Robin Hood hashing: backward shift deletion
In my article about Robin Hood hashing , I had reached the conclusion that the Robin Hood hashing algorithm was performing poorly after deletions had occurred in the hash table, and I was quite disappointed with my results. In the research I had done, I had stumbled upon an article by Paul Khuong who had done some work on Robin Hood hashing , and I decided to email him to ask what he thought of my results. Paul got back to me, and after looking at my code on Github, he suggested that the performance could be greatly improved with only a little change to the removal method. He even submitted a patch to point out what the change would be, and he ran this modified version himself on the test cases I had included in the source code. The results he got were looking really good, and therefore I had no other choice but to write a follow-up article to present the change to the code and show those results.
In this article, I am presenting the backward shift deletion variant for the Robin Hood hashing algorithm. I start by explaining what backward shift deletion is and how to implement it, then I use it on the same test cases that I had run in my previous article. Finally, I discuss the new results.
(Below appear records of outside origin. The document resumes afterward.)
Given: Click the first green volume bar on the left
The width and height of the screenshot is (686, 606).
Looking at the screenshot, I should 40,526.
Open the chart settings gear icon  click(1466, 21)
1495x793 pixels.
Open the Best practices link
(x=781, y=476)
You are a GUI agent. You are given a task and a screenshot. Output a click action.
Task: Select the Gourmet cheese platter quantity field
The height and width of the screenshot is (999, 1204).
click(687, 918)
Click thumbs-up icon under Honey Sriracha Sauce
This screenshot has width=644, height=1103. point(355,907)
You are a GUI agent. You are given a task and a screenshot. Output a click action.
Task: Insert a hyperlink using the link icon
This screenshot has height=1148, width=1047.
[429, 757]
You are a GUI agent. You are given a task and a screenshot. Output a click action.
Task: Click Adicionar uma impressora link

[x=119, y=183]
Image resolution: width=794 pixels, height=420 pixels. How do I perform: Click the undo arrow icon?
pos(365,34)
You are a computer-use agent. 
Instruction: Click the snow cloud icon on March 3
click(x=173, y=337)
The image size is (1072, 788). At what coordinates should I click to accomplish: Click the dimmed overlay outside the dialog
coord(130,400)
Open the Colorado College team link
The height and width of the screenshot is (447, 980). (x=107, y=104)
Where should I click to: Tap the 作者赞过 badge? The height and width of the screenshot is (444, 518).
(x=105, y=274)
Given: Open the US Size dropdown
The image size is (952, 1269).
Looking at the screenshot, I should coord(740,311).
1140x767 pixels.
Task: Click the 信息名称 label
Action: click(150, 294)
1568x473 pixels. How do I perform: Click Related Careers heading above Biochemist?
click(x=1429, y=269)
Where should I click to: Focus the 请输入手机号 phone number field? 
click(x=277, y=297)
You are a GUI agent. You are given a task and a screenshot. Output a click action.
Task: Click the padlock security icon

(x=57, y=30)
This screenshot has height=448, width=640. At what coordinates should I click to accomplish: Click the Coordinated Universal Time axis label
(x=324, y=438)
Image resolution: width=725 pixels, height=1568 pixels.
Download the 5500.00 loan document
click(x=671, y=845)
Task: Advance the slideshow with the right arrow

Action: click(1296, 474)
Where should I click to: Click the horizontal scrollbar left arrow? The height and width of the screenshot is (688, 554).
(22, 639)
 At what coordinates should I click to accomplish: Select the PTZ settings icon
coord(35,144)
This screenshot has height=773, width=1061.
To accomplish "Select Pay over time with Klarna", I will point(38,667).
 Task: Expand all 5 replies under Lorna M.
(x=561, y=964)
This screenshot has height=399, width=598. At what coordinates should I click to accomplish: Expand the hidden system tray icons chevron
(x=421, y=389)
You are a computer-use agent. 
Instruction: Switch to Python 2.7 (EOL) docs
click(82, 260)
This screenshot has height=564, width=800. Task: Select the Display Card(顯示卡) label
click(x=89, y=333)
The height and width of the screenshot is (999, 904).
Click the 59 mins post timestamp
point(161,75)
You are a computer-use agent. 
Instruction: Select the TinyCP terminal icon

1. Backward shift deletion
The idea to improve the performance of Robin Hood hashing is simple: backward shift deletion. Instead of replacing entries with “tombstone” entries on deletion like I was doing it in my first implementation , the idea is to shift backward all the entries following the entry to delete until either an empty bucket, or a bucket with a DIB of 0 (distance to initial bucket). By doing this, every deletion will shift backwards entries and therefore decrease their respective DIBs by 1 (all their initial DIB values would be >= 1). An intuitive way to understand the backward shift is to think that by shifting backward the entries, the table is left as if the deleted entry had never been inserted. This is why even after a large number of deletions, the mean DIB and the variance of the DIB remain constant and low. The backward shift deletion is illustrated in Figure 1 below:
Figure 1: Backward shift deletion in Robin Hood hashing
2. Source code
The source code is available on Github . The code includes a Makefile which will make compilation easy. Calling the main program with the –help parameter will give you a detailed description of the available options, with examples at the end describing how to test a hash table using Robin Hood hashing with backward shift deletion.
3. Experimental protocol
In order to test the effect of backward shift deletion on performance, I am going to use the same test cases that I used in my previous article about Robin Hood hashing . The only difference is that since I observed that there was no difference between the tables of size 10k and 100k, this time I am only plotting the results for tables of size 10k.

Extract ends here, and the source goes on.